* [Exercise aim]
Every record that follows must be duplicated exactly, with images left out.

* [Dataset excerpts]
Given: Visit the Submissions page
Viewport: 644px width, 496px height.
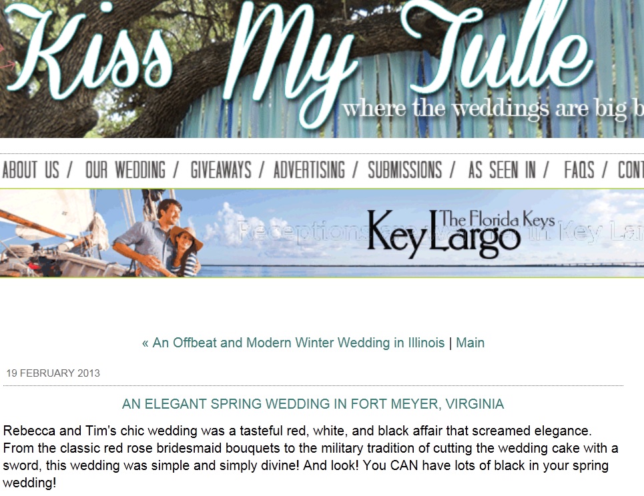Looking at the screenshot, I should click(405, 170).
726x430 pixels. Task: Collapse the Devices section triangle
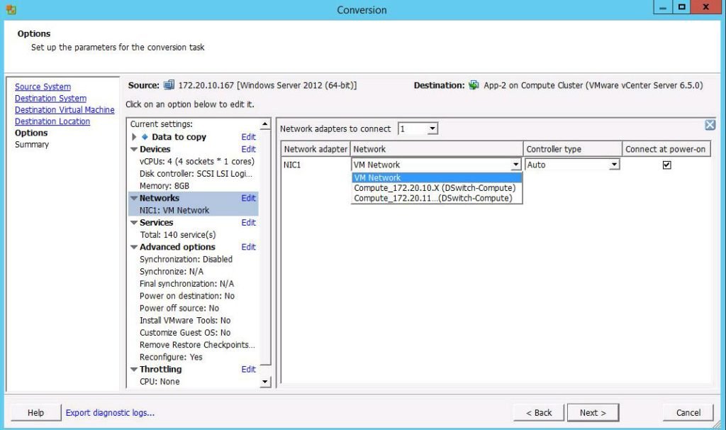tap(134, 150)

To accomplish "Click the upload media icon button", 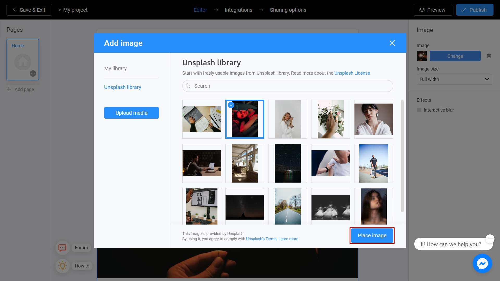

* [Completed task]
Given: Visit the Submissions page
Viewport: 644px width, 496px height.
Looking at the screenshot, I should click(405, 170).
726x430 pixels. Task: Collapse the Devices section triangle
tap(134, 150)

To accomplish "Click the upload media icon button", 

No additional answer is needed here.